Trefwoorden: #astronomen, #kosmisch, #ruimte

Lees verder

research

( Foto: aleksandarnako - 123RF )

ENGINEERINGNET.BE - Snelle radioflitsen, ofwel fast radio bursts (FRB’s), zijn onvoorspelbare, extreem korte lichtflitsen uit de ruimte. Zo'n flits zendt evenveel energie uit als de zon in een dag afgeeft.

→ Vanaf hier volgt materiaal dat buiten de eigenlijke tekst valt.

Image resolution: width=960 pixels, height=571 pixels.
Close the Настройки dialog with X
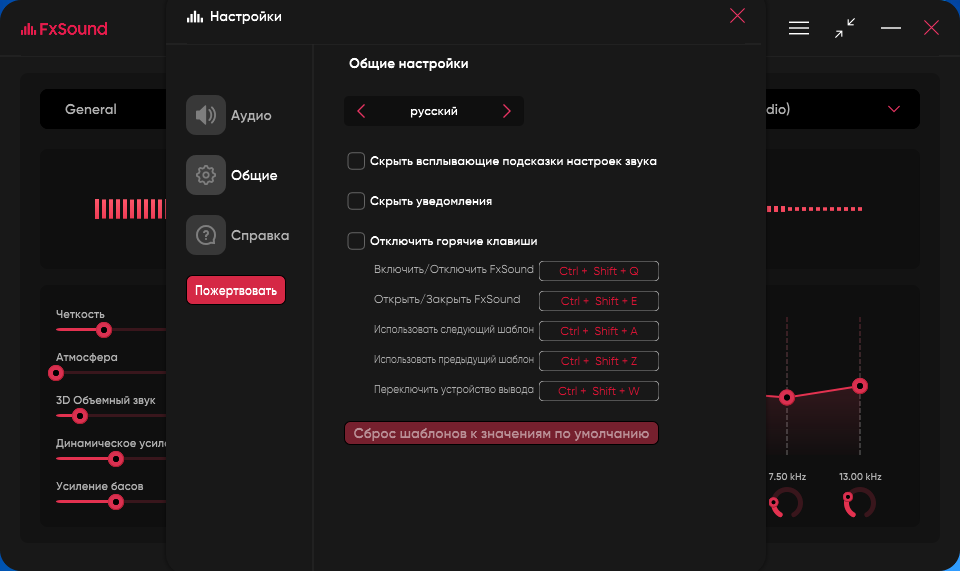click(x=737, y=16)
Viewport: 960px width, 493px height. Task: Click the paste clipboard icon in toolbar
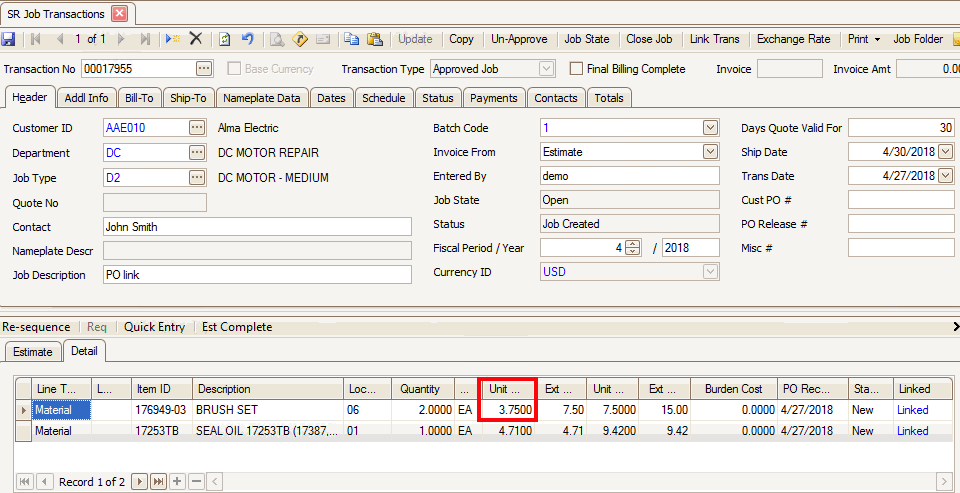click(375, 39)
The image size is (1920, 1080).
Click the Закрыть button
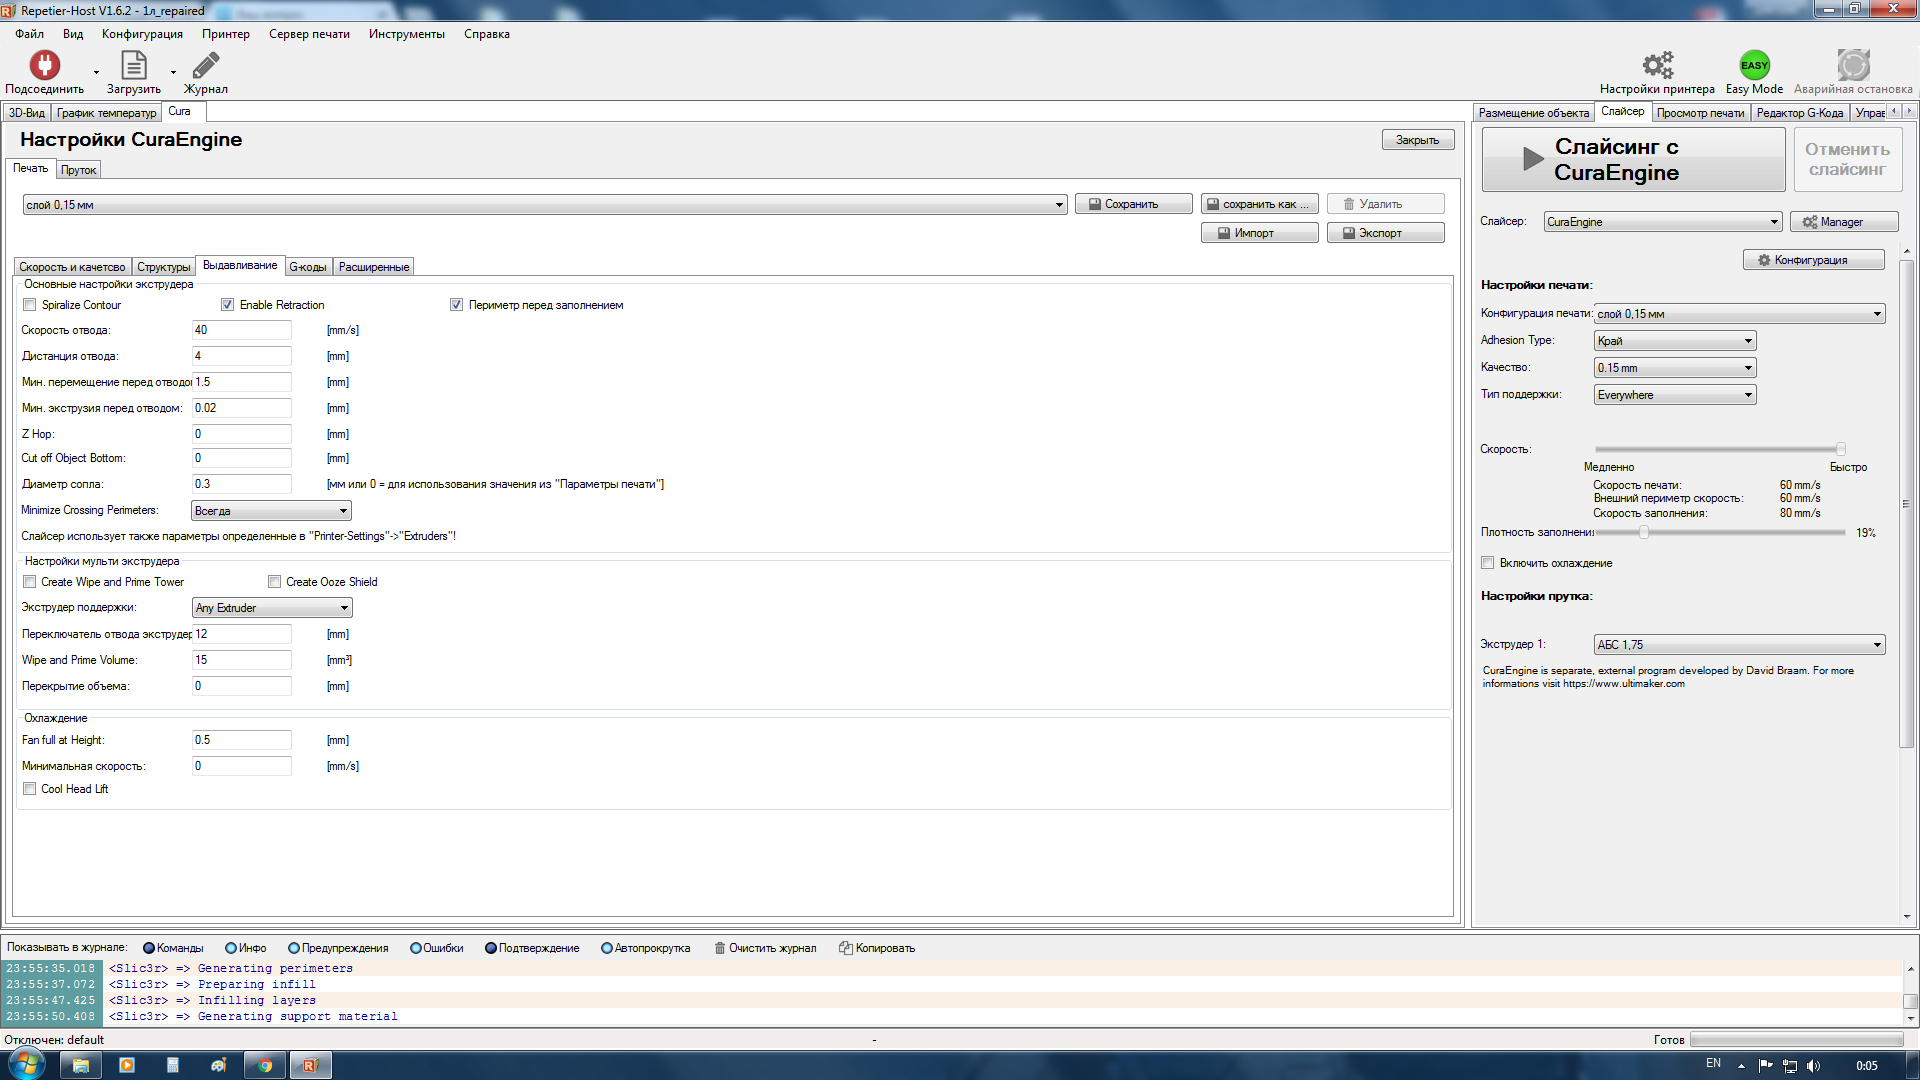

Een internationaal team van astronomen traceerde uitbarstingen van FRB's naar de rand van het nabijgelegen spiraalvormige sterrenstelsel Messier 81, op circa 12 miljoen lichtjaar afstand van de aarde. Daarmee is dit de dichtstbijzijnde bron van FRB’s ooit gevonden.

Hiertoe combineerden de wetenschappers metingen van 12 radiotelescopen in het Europese VLBI-netwerk, verspreid over de halve aardbol, waaronder de Westerbork Synthese Radiotelescoop van ASTRON en telescopen in Zweden, Letland, Rusland, Duitsland, Polen, Italië en China.

Zo konden zij precies achterhalen waar de bron van FRB’s zich bevond. De locatie kwam precies overeen met de plek waar zich een bolvormige sterrenhoop bevindt, een dicht cluster van oude sterren.

"Verderop in het heelal zijn snelle radioflitsen gevonden op plaatsen waar sterren veel jonger zijn. Dit moest iets anders zijn," zegt teamleider Franz Kirsten, verbonden aan Chalmers in Zweden, en het Nederlands instituut voor radioastronomie ASTRON.

De wetenschappers vermoeden dat de bron van de radioflitsen een object is dat wel is voorspeld, maar nog nooit eerder gezien: een magnetar die is gevormd nadat een witte dwergster onder zijn eigen gewicht was ingestort.

Veel sterren in sterrenhopen vormen dubbelsterren. Enkele naderen elkaar zo dicht dat de ene ster materiaal van de andere aantrekt. Zodra een van de witte dwergen genoeg extra massa van zijn begeleider heeft opgevangen, eindigt de ster zijn leven als een neutronenster.

Dat komt zelden voor, maar in een cluster van oude sterren is het de eenvoudigste manier om snelle radioflitsen te veroorzaken.

Deze flitsen flikkerden in helderheid binnen slechts enkele tientallen nanoseconden. Dat betekent dat ze afkomstig moeten zijn van een minuscuul volume in de ruimte, kleiner dan een voetbalveld en misschien maar tientallen meters in doorsnee.

Toekomstige waarnemingen van de bolvormige sterrenhoop moeten uitwijzen of de bron echt een magnetar is of iets anders, bijvoorbeeld een ongewone pulsar of een zwart gat dat in een nauwe baan om een zware ster draait.